Losing my mom as a teenager changed the way I raised my kids
I don’t remember much about my high school graduation, but I do remember that my mother wasn’t there.
I wore an ankle-length dress of creamy linen, embroidered with red poppies on the puckered bodice. It was a rare thing for me, wearing a dress purchased from a store, rather than one my mom had made. As a teenager, I didn’t appreciate my “couture” clothing, stitched on Mom’s well-worn Singer sewing machine, but I did love that dress.
My mom wasn’t there because she was home dying from breast cancer. She was sick throughout my high school years, although no one in our family ever mentioned the “C” word. When I tell this story, people find it hard to believe, but my mother gave birth to five babies over 10 years and never used the word “pregnant.” It just wasn’t lady-like.
Mom was Canadian, raised in Edmonton, Alberta, born into a family where you didn’t take yourself too seriously. And you certainly didn’t complain, even when it was 30 degrees below zero and you were wearing silk stockings.
She was beautiful and glamorous, creative, fun-loving, always the life of the party — and her parties were the best. She and my dad would roll up the living room rug, and invite friends over for an evening of dancing and homemade Jambalaya (she adapted quickly to fresh Californian fish, fruits, and vegetables).

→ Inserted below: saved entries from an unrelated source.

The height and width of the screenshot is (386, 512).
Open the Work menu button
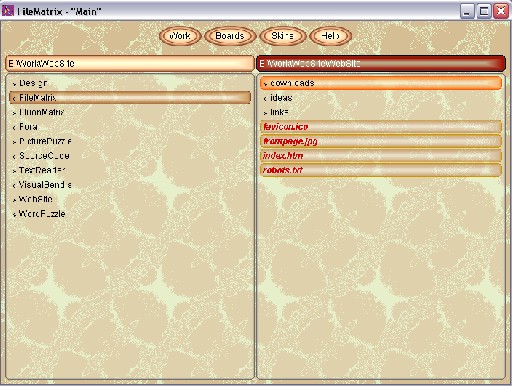pyautogui.click(x=180, y=36)
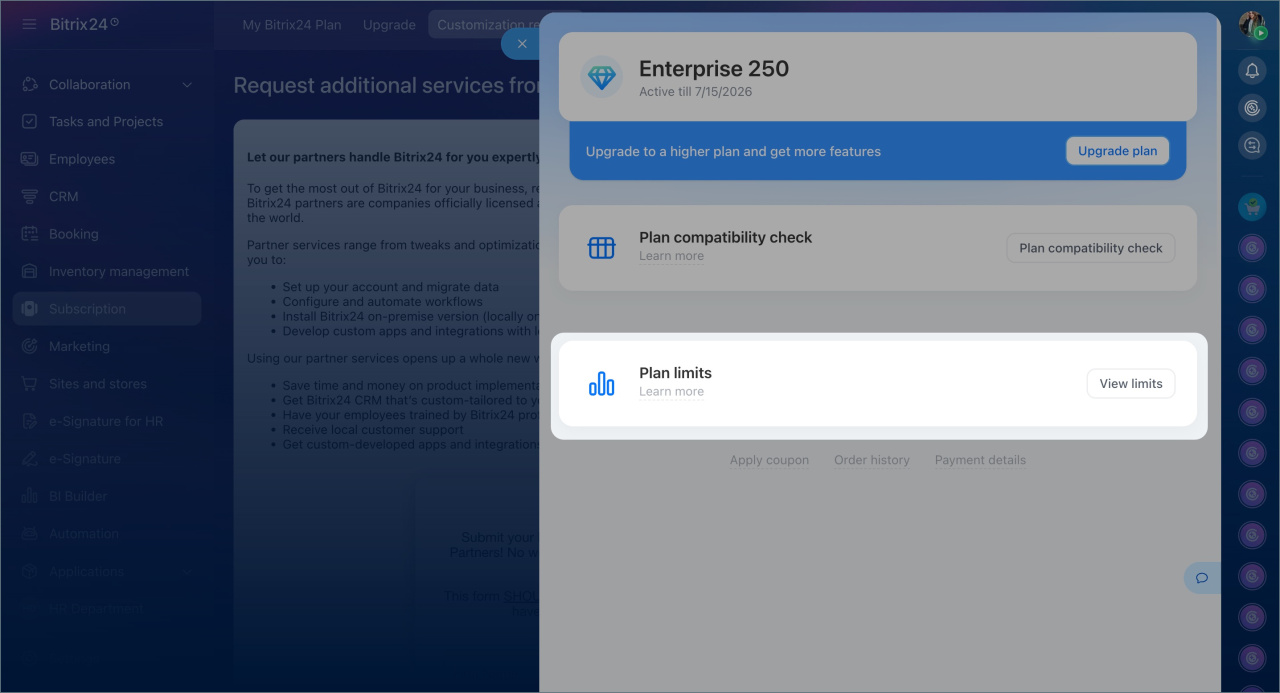Screen dimensions: 1280x693
Task: Click the hamburger menu icon beside Bitrix24
Action: (29, 24)
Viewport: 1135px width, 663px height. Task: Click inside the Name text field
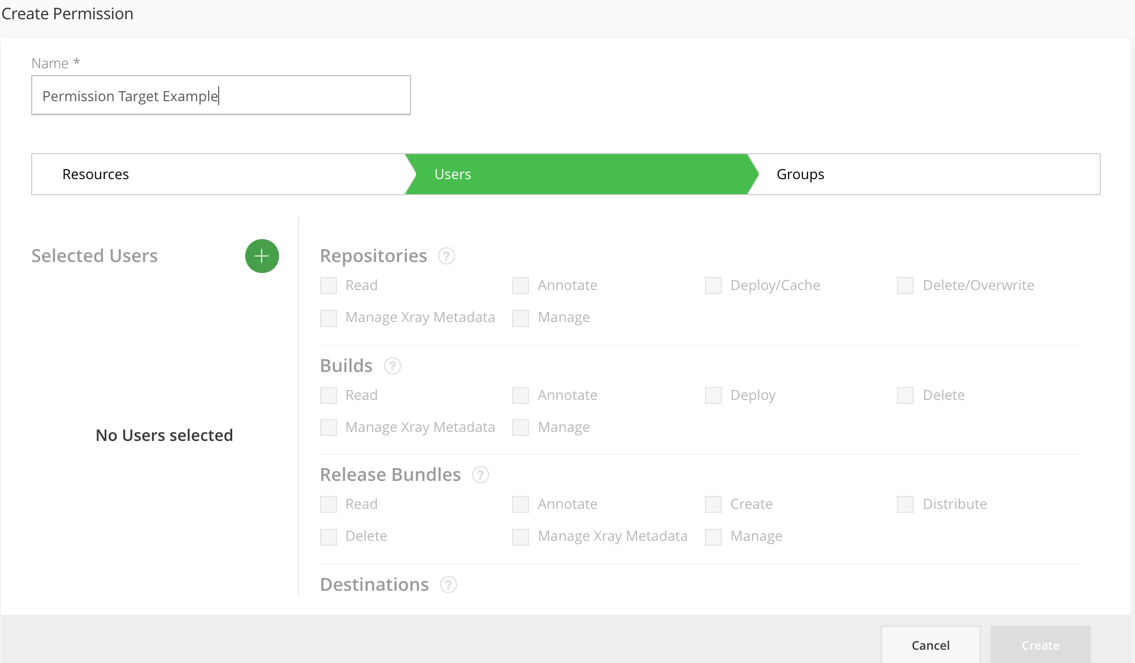(x=220, y=95)
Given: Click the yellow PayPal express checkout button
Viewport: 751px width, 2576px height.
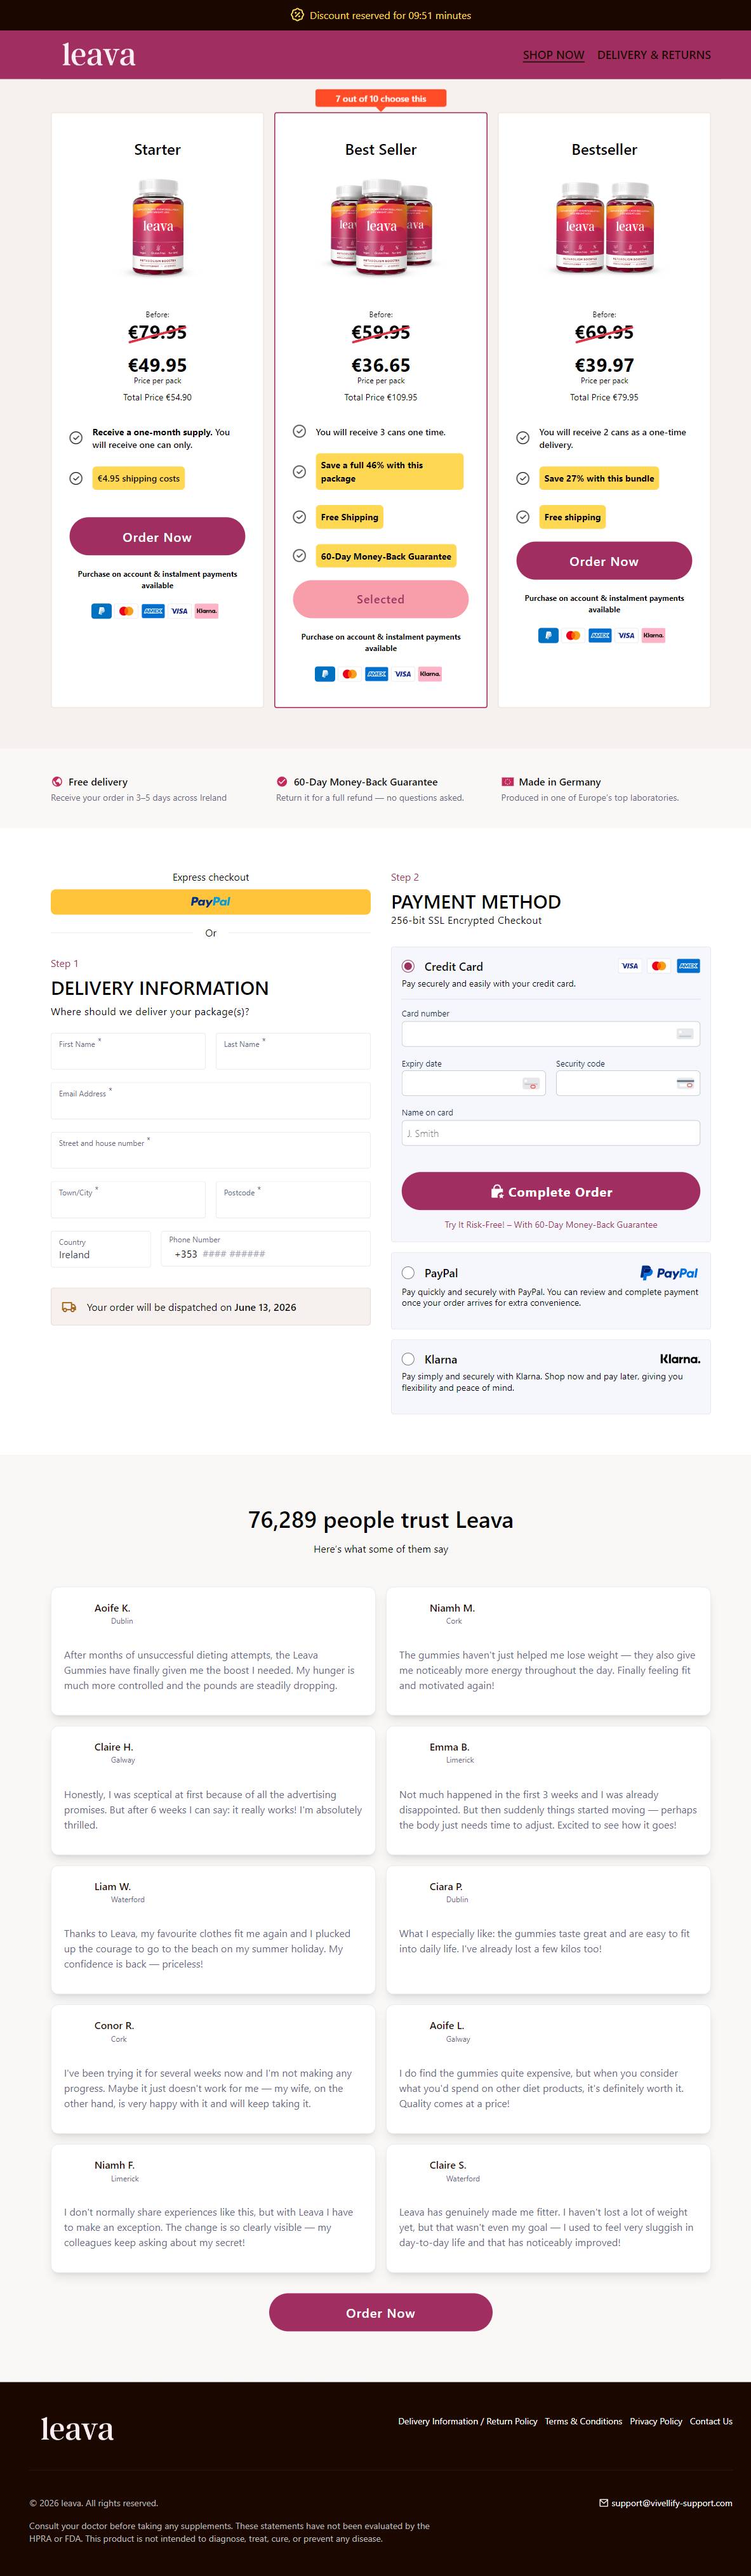Looking at the screenshot, I should (x=211, y=901).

Mom would ask the milkman in for a cup of coffee when he delivered fresh cream to serve with warm peaches, picked ripe off the tree in our backyard. Dad complained that it was supposed to be a “flowering peach,” but the tree never got the memo, producing hundreds of delicious, messy peaches every summer.

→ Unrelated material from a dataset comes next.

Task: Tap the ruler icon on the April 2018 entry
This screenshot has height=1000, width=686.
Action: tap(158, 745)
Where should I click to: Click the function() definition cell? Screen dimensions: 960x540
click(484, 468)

She loved people, and people loved her. When Dad built our home in Palo Alto, Ross Road Elementary School was over our back fence. If a teacher needed a toaster, hopscotch chalk, or a kick-ball, she would just hand it over the fence. On my birthday, she invited the entire Kindergarten class — and teacher Mrs. Black, of course! — over for a party. We made sunflowers out of paper plates and the skinny green sticks you get at the nursery.
The memories come thick and fast when I write about her. Intellectually, I know that my mother has been gone 45 years, but that seems like an impossibly long time. It sounds cliche, but I still miss her every day, in some way. When I hear my daughter’s beautiful voice or my son’s big belly laugh, I feel her presence in my life. She loved singing (Camelot was her favorite soundtrack), cooking, making art, having coffee with friends, talking to babies…and she showed us kids that she loved being a mother.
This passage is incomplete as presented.